Under the health reform law, you can get a discount on your monthly premium based on your income. You can choose whether to apply this tax credit directly to your monthly premium to lower the amount you pay to your insurer each month, or get this discount in the form of a credit when you pay your taxes. You can find out if you are eligible by filling out an application for coverage though your state’s Health Insurance Marketplace.

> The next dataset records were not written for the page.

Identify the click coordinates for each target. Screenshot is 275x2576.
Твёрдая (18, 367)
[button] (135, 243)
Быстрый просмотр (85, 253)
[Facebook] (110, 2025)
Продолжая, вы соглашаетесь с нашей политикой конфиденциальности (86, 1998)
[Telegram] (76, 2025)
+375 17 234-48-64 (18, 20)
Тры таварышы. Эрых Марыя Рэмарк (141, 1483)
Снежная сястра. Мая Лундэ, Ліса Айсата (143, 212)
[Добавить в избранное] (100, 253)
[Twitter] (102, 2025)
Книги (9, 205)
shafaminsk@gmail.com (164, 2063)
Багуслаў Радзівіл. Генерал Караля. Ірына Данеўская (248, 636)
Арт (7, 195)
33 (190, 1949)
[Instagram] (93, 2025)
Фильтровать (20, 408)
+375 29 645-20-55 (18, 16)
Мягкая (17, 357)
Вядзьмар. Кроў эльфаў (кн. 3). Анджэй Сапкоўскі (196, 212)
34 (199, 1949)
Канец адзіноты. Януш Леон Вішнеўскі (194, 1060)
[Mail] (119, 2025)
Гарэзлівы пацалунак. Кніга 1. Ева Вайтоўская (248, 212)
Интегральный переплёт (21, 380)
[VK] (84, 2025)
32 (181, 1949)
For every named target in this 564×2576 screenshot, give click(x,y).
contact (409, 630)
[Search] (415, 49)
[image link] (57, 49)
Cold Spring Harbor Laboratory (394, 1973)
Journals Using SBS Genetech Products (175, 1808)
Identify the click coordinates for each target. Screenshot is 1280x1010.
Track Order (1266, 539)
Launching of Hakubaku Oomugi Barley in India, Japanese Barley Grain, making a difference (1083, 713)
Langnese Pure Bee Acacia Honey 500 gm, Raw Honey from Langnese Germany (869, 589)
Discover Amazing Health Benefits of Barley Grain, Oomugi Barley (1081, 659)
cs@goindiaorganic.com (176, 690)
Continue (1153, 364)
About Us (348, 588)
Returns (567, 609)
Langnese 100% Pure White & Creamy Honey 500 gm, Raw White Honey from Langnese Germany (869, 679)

  • Pre-existing condition waiting periods or exclusions

Before the health care reform law, if you had a medical condition before getting insurance, such as diabetes, cancer, or even pregnancy, insurers may not have covered your “pre-existing condition” for a period of time—or at all. Starting in 2014, insurers cannot deny coverage due to pre-existing health conditions.

  • Preventive Services

Health care services, tests, and screenings preformed to keep you healthy. Insurance plans are now required to provide these services at no additional cost to you. They include certain vaccines; diet and obesity counseling; testing for certain sexually transmitted infections; and screenings for blood pressure, cholesterol, diabetes, colorectal cancer, and depression. Covered preventive services for women include FDA-approved contraceptive methods (like birth control pills), mammograms and other cancer screenings, certain maternal care services for expectant mothers, domestic violence screenings, and well-woman visits.

  • Qualifying Life Event

A life change or event that may allow you to enroll in or change your insurance plan. If you lose job-based coverage, move, get married, have a baby, or turn 26, you may be able to buy insurance even if it is not during an Open Enrollment period.

  • Special Enrollment Period

A period of time outside of Open Enrollment when you may sign up for health insurance through the Marketplace if you experience certain life events. Life events may include: turning 26, moving, getting married, having a baby, or changing jobs. If you think you qualify for Medicaid, you can sign up at any time.

  • Waiver

Schools that mandate insurance coverage often require proof that you have other insurance if you don’t want to purchase the school’s Student Health Insurance Plan. If you’re on a non-school plan, waive your school coverage by the deadline to avoid the charge.